---------- Available data ----------

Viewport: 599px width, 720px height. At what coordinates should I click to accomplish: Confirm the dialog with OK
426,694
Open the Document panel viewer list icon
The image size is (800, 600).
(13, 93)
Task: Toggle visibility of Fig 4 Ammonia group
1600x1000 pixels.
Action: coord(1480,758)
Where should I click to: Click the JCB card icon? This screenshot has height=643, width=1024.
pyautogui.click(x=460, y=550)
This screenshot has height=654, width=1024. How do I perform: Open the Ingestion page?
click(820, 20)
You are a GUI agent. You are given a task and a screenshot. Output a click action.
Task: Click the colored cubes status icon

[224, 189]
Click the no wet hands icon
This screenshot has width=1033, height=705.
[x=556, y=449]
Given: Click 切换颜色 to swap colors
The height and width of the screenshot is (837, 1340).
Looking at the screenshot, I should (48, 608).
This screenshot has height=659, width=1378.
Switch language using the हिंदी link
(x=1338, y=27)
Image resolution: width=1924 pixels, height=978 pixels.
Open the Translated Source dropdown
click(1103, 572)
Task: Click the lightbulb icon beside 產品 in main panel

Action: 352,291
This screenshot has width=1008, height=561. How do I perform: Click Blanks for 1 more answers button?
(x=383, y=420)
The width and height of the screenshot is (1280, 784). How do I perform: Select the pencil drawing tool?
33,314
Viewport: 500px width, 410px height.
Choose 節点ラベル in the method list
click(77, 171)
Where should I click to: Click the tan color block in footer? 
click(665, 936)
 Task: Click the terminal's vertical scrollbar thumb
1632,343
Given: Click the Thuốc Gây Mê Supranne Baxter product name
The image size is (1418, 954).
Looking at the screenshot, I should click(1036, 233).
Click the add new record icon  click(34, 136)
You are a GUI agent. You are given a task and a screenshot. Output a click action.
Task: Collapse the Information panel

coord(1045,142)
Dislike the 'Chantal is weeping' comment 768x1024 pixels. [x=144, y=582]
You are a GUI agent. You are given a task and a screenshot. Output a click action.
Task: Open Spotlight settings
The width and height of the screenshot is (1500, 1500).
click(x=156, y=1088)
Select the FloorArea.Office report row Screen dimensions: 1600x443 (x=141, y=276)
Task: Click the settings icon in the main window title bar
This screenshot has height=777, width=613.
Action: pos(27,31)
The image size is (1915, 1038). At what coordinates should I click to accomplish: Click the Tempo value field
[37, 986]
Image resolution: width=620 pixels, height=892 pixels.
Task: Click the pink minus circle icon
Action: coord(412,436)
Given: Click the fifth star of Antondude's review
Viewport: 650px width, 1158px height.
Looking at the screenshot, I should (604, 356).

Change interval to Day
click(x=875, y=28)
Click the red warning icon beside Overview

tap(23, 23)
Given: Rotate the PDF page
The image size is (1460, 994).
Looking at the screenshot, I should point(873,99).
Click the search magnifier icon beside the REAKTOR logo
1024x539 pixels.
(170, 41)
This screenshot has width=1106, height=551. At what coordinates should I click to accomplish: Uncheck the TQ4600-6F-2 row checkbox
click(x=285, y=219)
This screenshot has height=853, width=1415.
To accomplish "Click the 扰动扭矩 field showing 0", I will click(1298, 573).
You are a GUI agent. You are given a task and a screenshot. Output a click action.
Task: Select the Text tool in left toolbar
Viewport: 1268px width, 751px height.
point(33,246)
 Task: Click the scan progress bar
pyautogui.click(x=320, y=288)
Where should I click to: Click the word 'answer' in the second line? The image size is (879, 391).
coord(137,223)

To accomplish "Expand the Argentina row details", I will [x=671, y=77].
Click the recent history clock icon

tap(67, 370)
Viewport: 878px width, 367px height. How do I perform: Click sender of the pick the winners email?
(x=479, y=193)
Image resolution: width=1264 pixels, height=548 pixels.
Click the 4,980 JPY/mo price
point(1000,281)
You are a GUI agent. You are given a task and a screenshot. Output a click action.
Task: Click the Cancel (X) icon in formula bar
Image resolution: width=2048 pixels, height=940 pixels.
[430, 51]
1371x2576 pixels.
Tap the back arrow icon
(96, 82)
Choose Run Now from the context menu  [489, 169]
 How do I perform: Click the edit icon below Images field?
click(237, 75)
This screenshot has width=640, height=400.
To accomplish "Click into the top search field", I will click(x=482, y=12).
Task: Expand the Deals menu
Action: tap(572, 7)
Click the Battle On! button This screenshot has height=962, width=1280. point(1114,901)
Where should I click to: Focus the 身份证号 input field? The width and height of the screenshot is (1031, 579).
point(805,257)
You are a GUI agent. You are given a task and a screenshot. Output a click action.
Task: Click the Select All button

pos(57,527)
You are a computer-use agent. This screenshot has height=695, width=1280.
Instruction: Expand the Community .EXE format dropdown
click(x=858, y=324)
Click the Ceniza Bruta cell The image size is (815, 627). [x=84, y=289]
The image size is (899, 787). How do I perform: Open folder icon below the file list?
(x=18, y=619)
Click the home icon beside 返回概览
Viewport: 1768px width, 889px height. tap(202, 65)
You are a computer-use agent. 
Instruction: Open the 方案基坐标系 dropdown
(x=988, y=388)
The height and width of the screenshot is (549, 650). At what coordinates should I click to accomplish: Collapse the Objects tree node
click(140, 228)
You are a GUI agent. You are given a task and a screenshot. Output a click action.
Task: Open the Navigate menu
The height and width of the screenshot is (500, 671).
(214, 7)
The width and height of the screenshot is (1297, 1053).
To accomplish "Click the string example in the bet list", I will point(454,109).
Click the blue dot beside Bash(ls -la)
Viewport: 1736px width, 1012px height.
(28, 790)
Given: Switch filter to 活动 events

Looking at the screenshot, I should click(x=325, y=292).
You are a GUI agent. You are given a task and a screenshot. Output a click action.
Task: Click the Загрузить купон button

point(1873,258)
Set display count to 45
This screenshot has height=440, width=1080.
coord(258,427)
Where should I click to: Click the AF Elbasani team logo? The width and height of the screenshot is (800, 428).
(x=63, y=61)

----------

» Task prompt
In full and verbatim, transcribe the data.

» Output for this exercise
Viewport: 599px width, 720px height. At what coordinates should I click to accomplish: Confirm the dialog with OK
426,694
Open the Document panel viewer list icon
The image size is (800, 600).
(13, 93)
Task: Toggle visibility of Fig 4 Ammonia group
1600x1000 pixels.
Action: coord(1480,758)
Where should I click to: Click the JCB card icon? This screenshot has height=643, width=1024.
pyautogui.click(x=460, y=550)
This screenshot has height=654, width=1024. How do I perform: Open the Ingestion page?
click(820, 20)
You are a GUI agent. You are given a task and a screenshot. Output a click action.
Task: Click the colored cubes status icon

[224, 189]
Click the no wet hands icon
This screenshot has width=1033, height=705.
[x=556, y=449]
Given: Click 切换颜色 to swap colors
The height and width of the screenshot is (837, 1340).
Looking at the screenshot, I should (48, 608).
This screenshot has height=659, width=1378.
Switch language using the हिंदी link
(x=1338, y=27)
Image resolution: width=1924 pixels, height=978 pixels.
Open the Translated Source dropdown
click(1103, 572)
Task: Click the lightbulb icon beside 產品 in main panel

Action: 352,291
This screenshot has width=1008, height=561. How do I perform: Click Blanks for 1 more answers button?
(x=383, y=420)
The width and height of the screenshot is (1280, 784). How do I perform: Select the pencil drawing tool?
33,314
Viewport: 500px width, 410px height.
Choose 節点ラベル in the method list
click(77, 171)
Where should I click to: Click the tan color block in footer? 
click(665, 936)
 Task: Click the terminal's vertical scrollbar thumb
1632,343
Given: Click the Thuốc Gây Mê Supranne Baxter product name
The image size is (1418, 954).
Looking at the screenshot, I should click(1036, 233).
Click the add new record icon  click(34, 136)
You are a GUI agent. You are given a task and a screenshot. Output a click action.
Task: Collapse the Information panel

coord(1045,142)
Dislike the 'Chantal is weeping' comment 768x1024 pixels. [x=144, y=582]
You are a GUI agent. You are given a task and a screenshot. Output a click action.
Task: Open Spotlight settings
The width and height of the screenshot is (1500, 1500).
click(x=156, y=1088)
Select the FloorArea.Office report row Screen dimensions: 1600x443 (x=141, y=276)
Task: Click the settings icon in the main window title bar
This screenshot has height=777, width=613.
Action: pos(27,31)
The image size is (1915, 1038). At what coordinates should I click to accomplish: Click the Tempo value field
[37, 986]
Image resolution: width=620 pixels, height=892 pixels.
Task: Click the pink minus circle icon
Action: coord(412,436)
Given: Click the fifth star of Antondude's review
Viewport: 650px width, 1158px height.
Looking at the screenshot, I should (604, 356).

Change interval to Day
click(x=875, y=28)
Click the red warning icon beside Overview

tap(23, 23)
Given: Rotate the PDF page
The image size is (1460, 994).
Looking at the screenshot, I should point(873,99).
Click the search magnifier icon beside the REAKTOR logo
1024x539 pixels.
(170, 41)
This screenshot has width=1106, height=551. At what coordinates should I click to accomplish: Uncheck the TQ4600-6F-2 row checkbox
click(x=285, y=219)
This screenshot has height=853, width=1415.
To accomplish "Click the 扰动扭矩 field showing 0", I will click(1298, 573).
You are a GUI agent. You are given a task and a screenshot. Output a click action.
Task: Select the Text tool in left toolbar
Viewport: 1268px width, 751px height.
point(33,246)
 Task: Click the scan progress bar
pyautogui.click(x=320, y=288)
Where should I click to: Click the word 'answer' in the second line? The image size is (879, 391).
coord(137,223)

To accomplish "Expand the Argentina row details", I will [x=671, y=77].
Click the recent history clock icon

tap(67, 370)
Viewport: 878px width, 367px height. How do I perform: Click sender of the pick the winners email?
(x=479, y=193)
Image resolution: width=1264 pixels, height=548 pixels.
Click the 4,980 JPY/mo price
point(1000,281)
You are a GUI agent. You are given a task and a screenshot. Output a click action.
Task: Click the Cancel (X) icon in formula bar
Image resolution: width=2048 pixels, height=940 pixels.
[430, 51]
1371x2576 pixels.
Tap the back arrow icon
(96, 82)
Choose Run Now from the context menu  [489, 169]
 How do I perform: Click the edit icon below Images field?
click(237, 75)
This screenshot has width=640, height=400.
To accomplish "Click into the top search field", I will click(x=482, y=12).
Task: Expand the Deals menu
Action: tap(572, 7)
Click the Battle On! button This screenshot has height=962, width=1280. point(1114,901)
Where should I click to: Focus the 身份证号 input field? The width and height of the screenshot is (1031, 579).
point(805,257)
You are a GUI agent. You are given a task and a screenshot. Output a click action.
Task: Click the Select All button

pos(57,527)
You are a computer-use agent. This screenshot has height=695, width=1280.
Instruction: Expand the Community .EXE format dropdown
click(x=858, y=324)
Click the Ceniza Bruta cell The image size is (815, 627). [x=84, y=289]
The image size is (899, 787). How do I perform: Open folder icon below the file list?
(x=18, y=619)
Click the home icon beside 返回概览
Viewport: 1768px width, 889px height. tap(202, 65)
You are a computer-use agent. 
Instruction: Open the 方案基坐标系 dropdown
(x=988, y=388)
The height and width of the screenshot is (549, 650). At what coordinates should I click to accomplish: Collapse the Objects tree node
click(140, 228)
You are a GUI agent. You are given a task and a screenshot. Output a click action.
Task: Open the Navigate menu
The height and width of the screenshot is (500, 671).
(214, 7)
The width and height of the screenshot is (1297, 1053).
To accomplish "Click the string example in the bet list", I will point(454,109).
Click the blue dot beside Bash(ls -la)
Viewport: 1736px width, 1012px height.
(28, 790)
Given: Switch filter to 活动 events

Looking at the screenshot, I should click(x=325, y=292).
You are a GUI agent. You are given a task and a screenshot. Output a click action.
Task: Click the Загрузить купон button

point(1873,258)
Set display count to 45
This screenshot has height=440, width=1080.
coord(258,427)
Where should I click to: Click the AF Elbasani team logo? The width and height of the screenshot is (800, 428).
(x=63, y=61)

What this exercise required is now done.